Graves wants to form partnerships with school districts and colleges to offer education on “the financial implications of every stage of life” and has hired a vice president of education to lead that effort.
Ent had modest beginnings, starting in 1957 with $602 in deposits from 30 members who worked at the former Ent Air Force Base, now the site of the U.S. Olympic Training Center. The base was named after World War II Maj. Gen. Uzal Girard Ent, commander of the Ninth Air Force. Ent grew quickly by serving personnel at Peterson and Schriever Air Force bases and the Cheyenne Mountain Air Station.
Ent’s fastest growth came in the 1980s as it took advantage of federal rules that allowed credit unions to add employer groups unrelated to its original membership group. The credit union eventually would serve more than 600 employer groups.

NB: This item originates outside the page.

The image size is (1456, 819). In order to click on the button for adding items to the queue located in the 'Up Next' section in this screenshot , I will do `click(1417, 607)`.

Ent also merged with four other credit unions, further fueling its growth.
But that rapid growth also led to a major financial mess in the late 1990s. Ent had failed to properly debit withdrawals from automatic teller machines, prompting the credit union to later withdraw $1 million from member accounts to fix the problem. Former Ent CEO Randy Bernstein said the credit union had grown too quickly and its computer system couldn’t keep up, forcing Ent to spend $3 million on a new system to fix the problem.

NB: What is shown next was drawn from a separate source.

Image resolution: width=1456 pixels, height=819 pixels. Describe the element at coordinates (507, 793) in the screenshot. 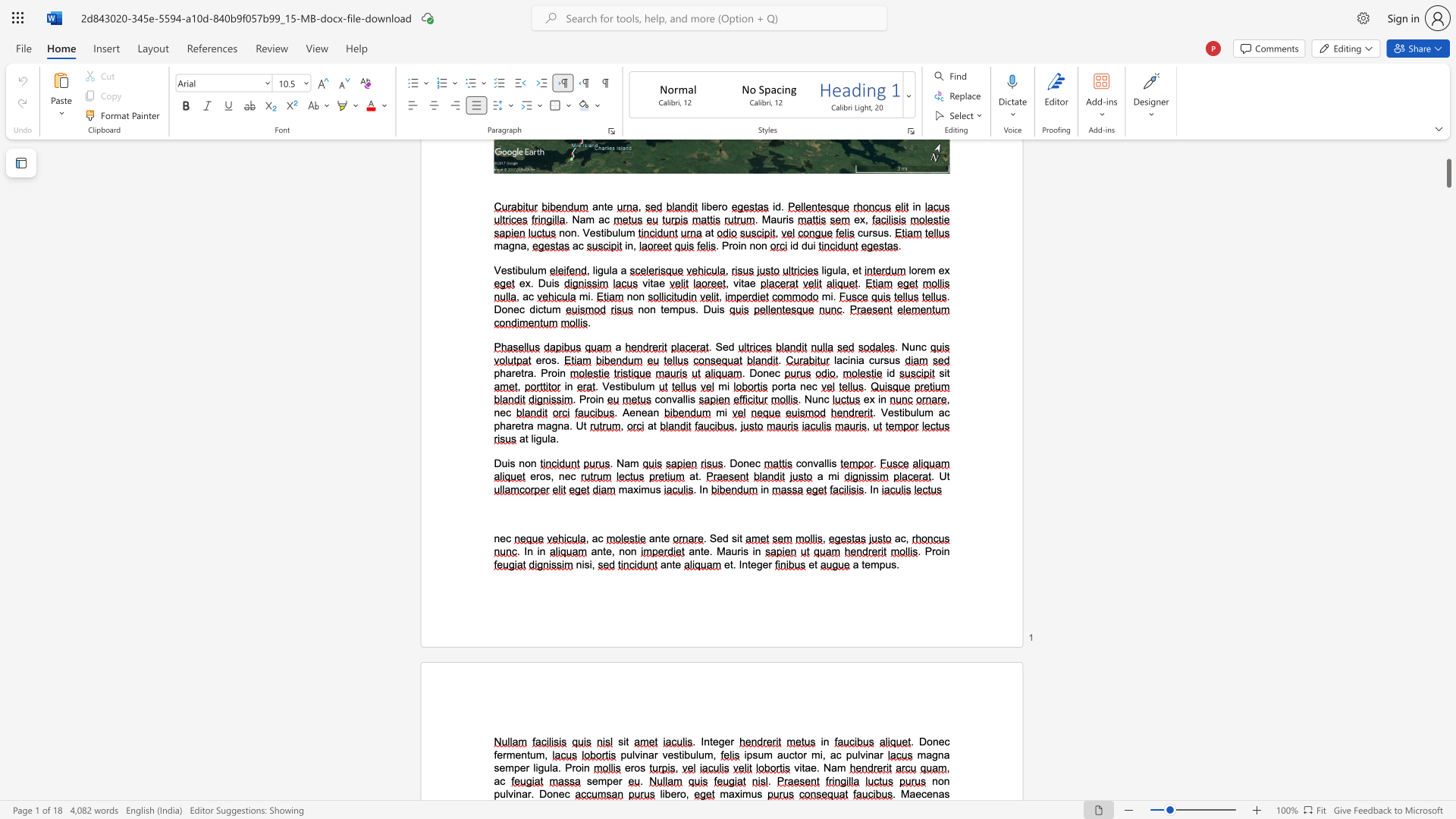

I see `the 1th character "l" in the text` at that location.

That same year, Ent shifted to a new federal charter that allowed it to serve anyone living, working or going to school or church in El Paso County. Another series of mergers extended Ent’s reach into Denver and Pueblo, and two years ago, Ent won approval to expand into Fremont County, three additional Denver area counties and parts of Adams and Weld counties.
Just months later, Bellco Credit Union, Colorado’s second-largest credit union after Ent, expanded into El Paso County but hasn’t opened any branches here. Just last month, Ent added six more counties, including the rest of Adams and Weld counties plus Larimer County, increasing its potential reach to more than 4.5 million people.
“We don’t view other credit unions as competitors. There is plenty of banking business to go around. While we do target bank customers, we don’t target members of other credit unions,” Graves said. “Slow, steady and sustainable growth over the long term is our goal so we can keep our members’ deposits safe.”
Ent now has assets totaling $5.46 billion, deposits totaling $4.53 billion and loans totaling $4.42 billion. If the credit union keeps growing at its current rate, it will pass Bank of the West by June 30 to become Colorado’s fifth-largest financial institution — after financial giants Wells Fargo Bank, U.S. Bank, FirstBank and JPMorgan Chase Bank.